# DSCI 614 Text Mining
# Pro 5: Vectors and Similarity 


#### 1. Load the dataset of Twitter_Data.csvLinks to an external site. into memory.

In [1]:
import pandas as pd
twitter_data=pd.read_csv('./Twitter_Data.csv')
twitter_data.head(10)

Unnamed: 0,clean_text,category
0,when modi promised “minimum government maximum...,-1.0
1,talk all the nonsense and continue all the dra...,0.0
2,what did just say vote for modi welcome bjp t...,1.0
3,asking his supporters prefix chowkidar their n...,1.0
4,answer who among these the most powerful world...,1.0
5,kiya tho refresh maarkefir comment karo,0.0
6,surat women perform yagna seeks divine grace f...,0.0
7,this comes from cabinet which has scholars lik...,0.0
8,with upcoming election india saga going import...,1.0
9,gandhi was gay does modi,1.0


#### 2. Method 1: **dot** and **norm** from numpy ans scipy library

In [2]:
from sklearn.feature_extraction.text import TfidfVectorizer
from numpy import dot
from scipy.sparse.linalg import norm 

# Create a TfidfVectorizer Object using default parameters: use_idf=True, smooth_idf=True, sublinear_tf=False
tfidf_vectorizer = TfidfVectorizer(use_idf=True,smooth_idf=True, sublinear_tf=False)

# the 100th and 10,000th tweets 
observation2 = [twitter_data['clean_text'][99], twitter_data['clean_text'][9999]]

# Fit to the corpus, then convert a collection of raw documents to a matrix of TF-IDF features.
tf_idf_matrix = tfidf_vectorizer.fit_transform(observation2)

print(f'The size of the tf_idf matrix for the texts = {tf_idf_matrix.get_shape()}')

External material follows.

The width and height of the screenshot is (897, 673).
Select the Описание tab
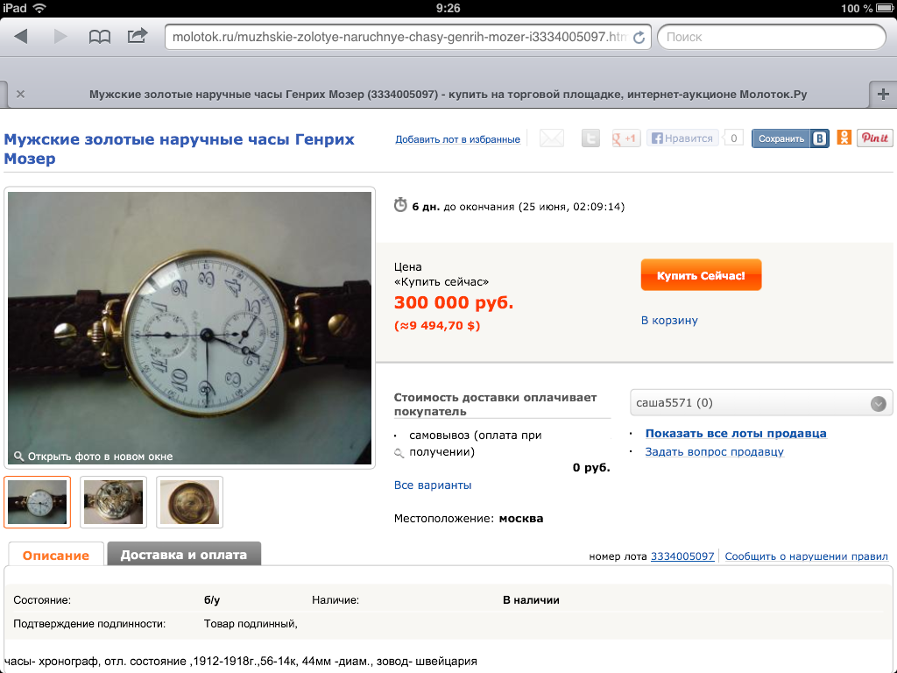coord(55,555)
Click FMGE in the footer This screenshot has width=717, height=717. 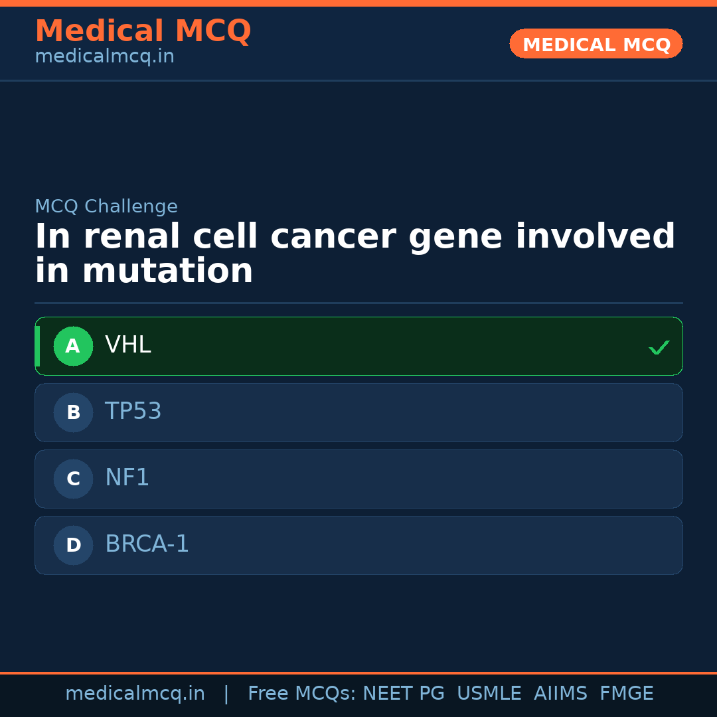point(626,694)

# Compute the cosine similarity based on the formula above
cos_sine =  dot(tf_idf_matrix[0, :], tf_idf_matrix[1, :].T)/(norm(tf_idf_matrix[0, :])*norm(tf_idf_matrix[1, :]))

print(f"The cosine similarity between {observation2[0]} and {observation2[1]}= {cos_sine.todense()}")

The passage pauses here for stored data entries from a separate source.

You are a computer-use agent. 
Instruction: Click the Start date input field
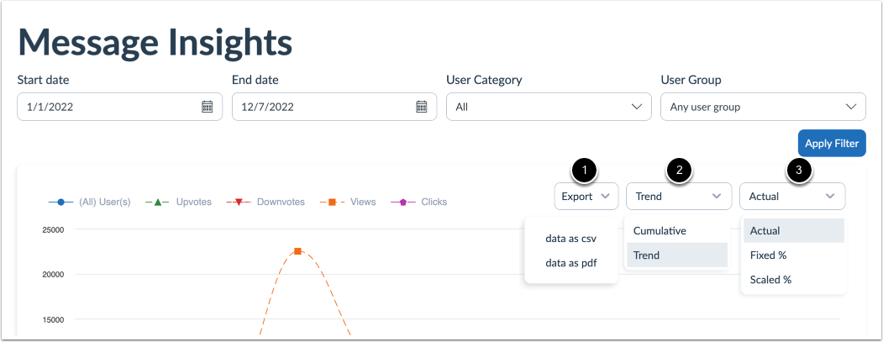point(109,107)
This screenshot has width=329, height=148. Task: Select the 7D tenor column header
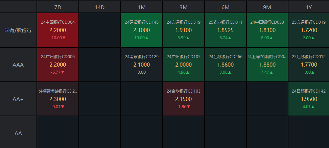[x=57, y=7]
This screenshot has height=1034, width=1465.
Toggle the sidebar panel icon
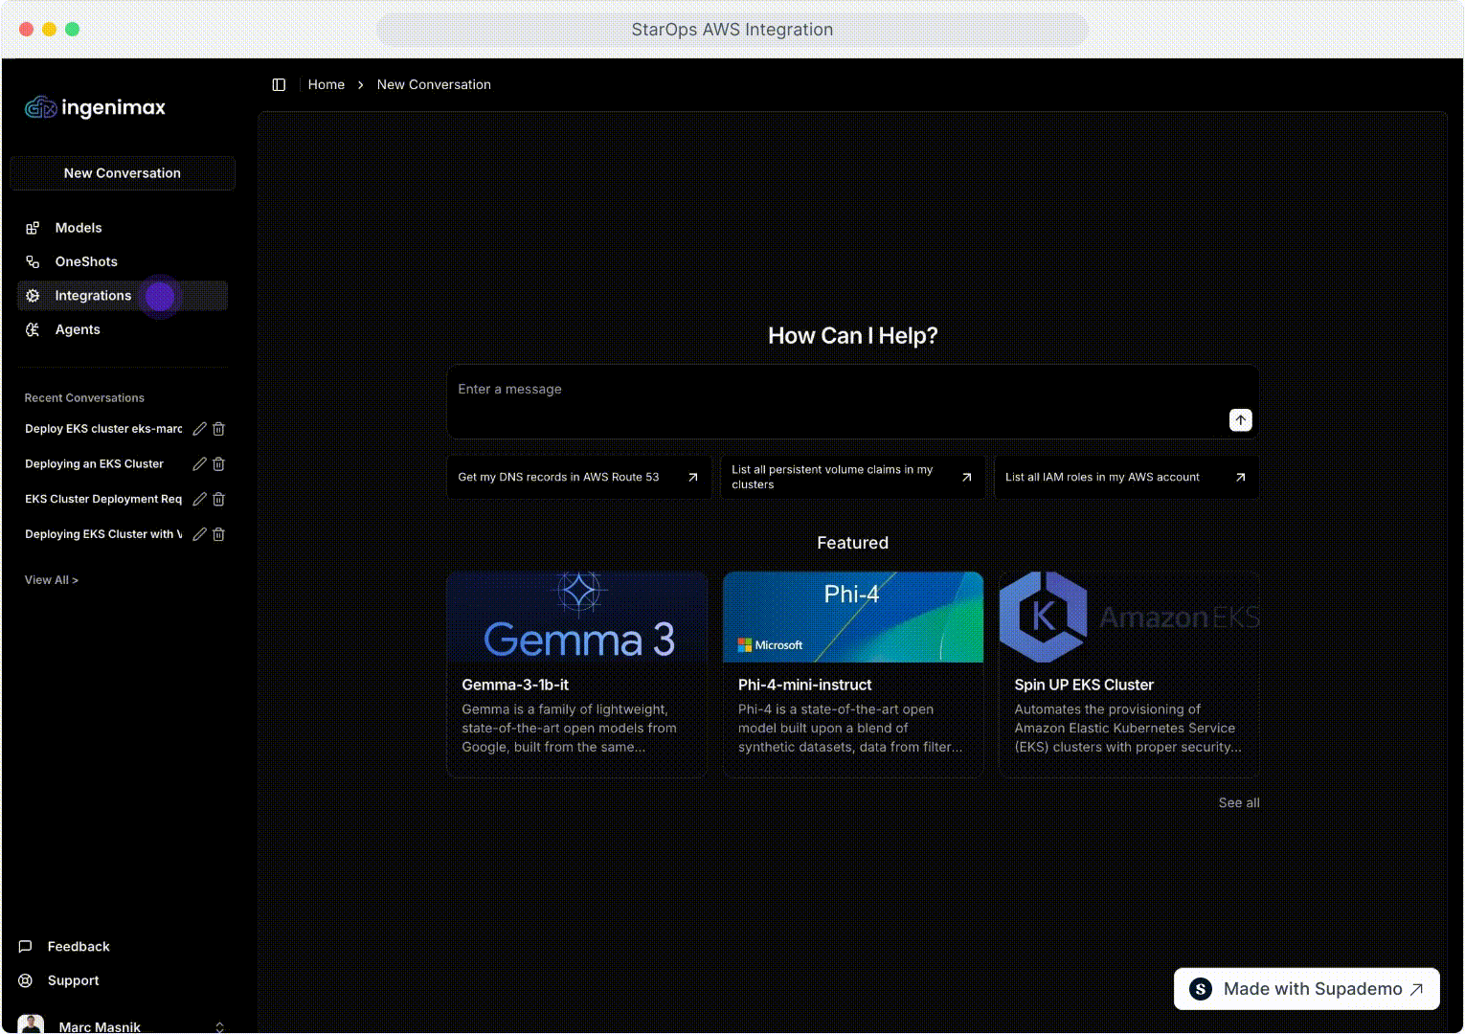click(279, 84)
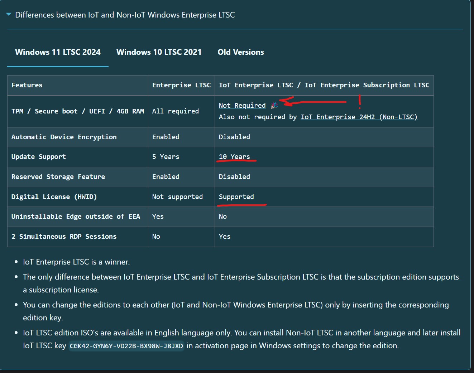474x373 pixels.
Task: Open the Old Versions tab
Action: click(x=240, y=52)
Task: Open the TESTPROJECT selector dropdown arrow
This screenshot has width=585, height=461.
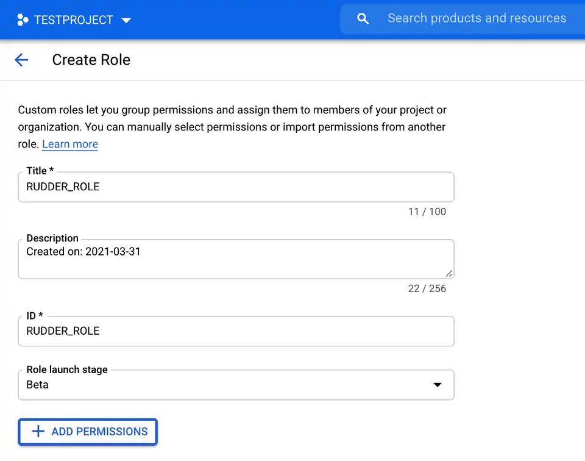Action: [126, 20]
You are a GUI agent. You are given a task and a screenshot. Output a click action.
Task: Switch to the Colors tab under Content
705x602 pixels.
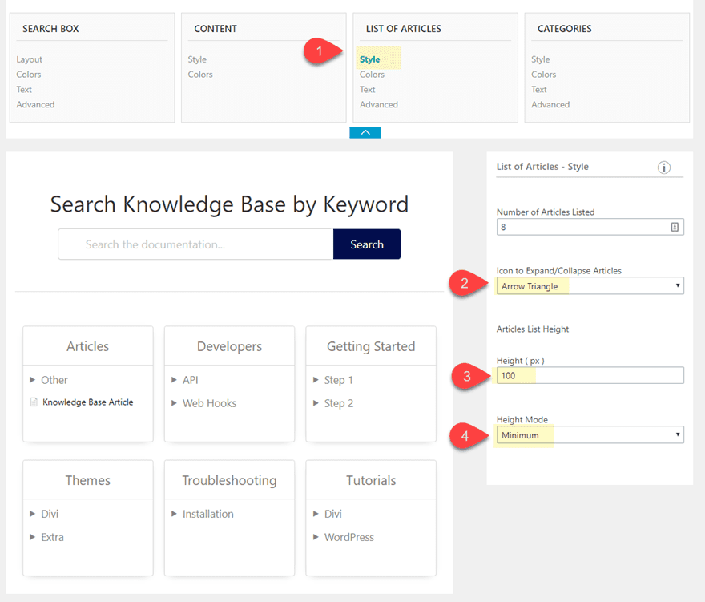pos(199,74)
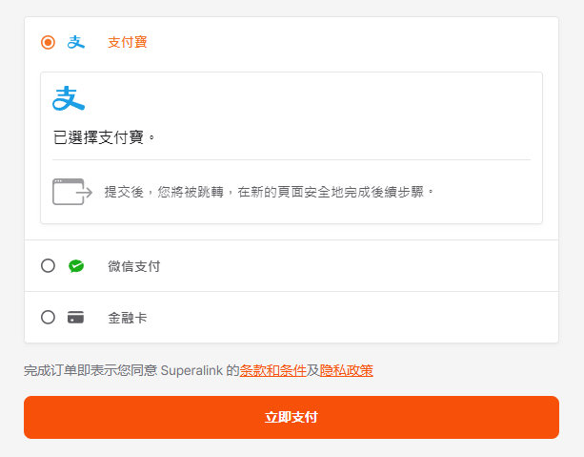Click the small Alipay logo icon
The image size is (584, 457).
coord(76,42)
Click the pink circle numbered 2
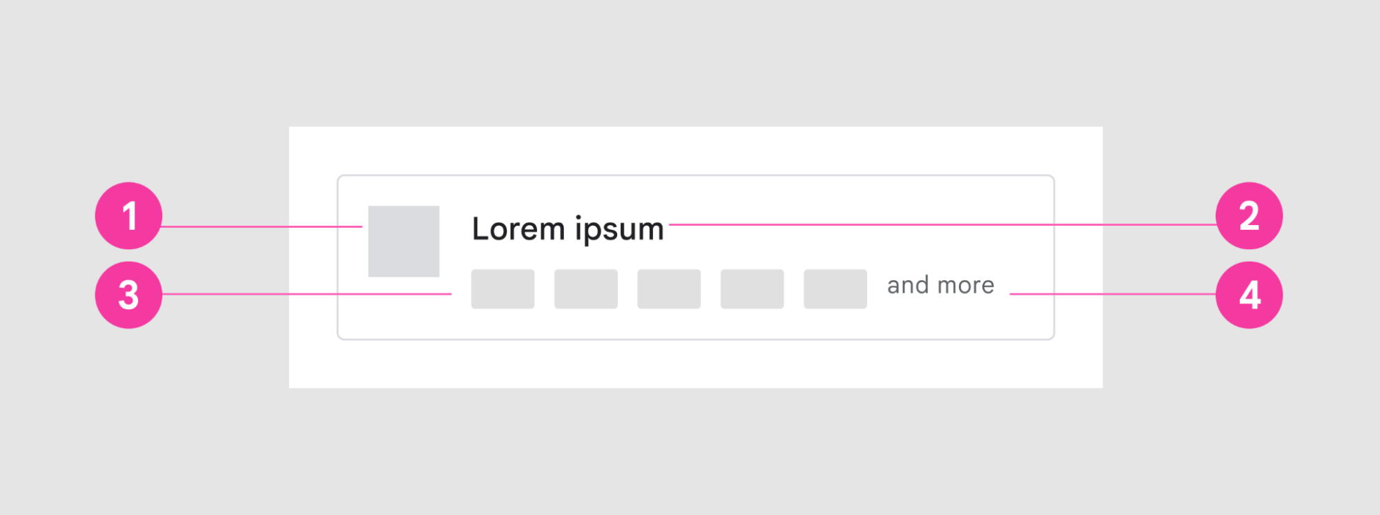 tap(1249, 216)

The size of the tf_idf matrix for the texts = (2, 51)
The cosine similarity between modi politics hate modiji loves india modiji want make new india corruption free terror free india hate not nature modiji yes modiji hates only enemies our country terrorists destroying terrorists camp hatedont defame our humane kind pure honest and knows once modi comes again his entire family will jail for corruption only way avoid jail need come back power will not hesitate even selling the country just come back power corruption his blood= [[0.05834325]]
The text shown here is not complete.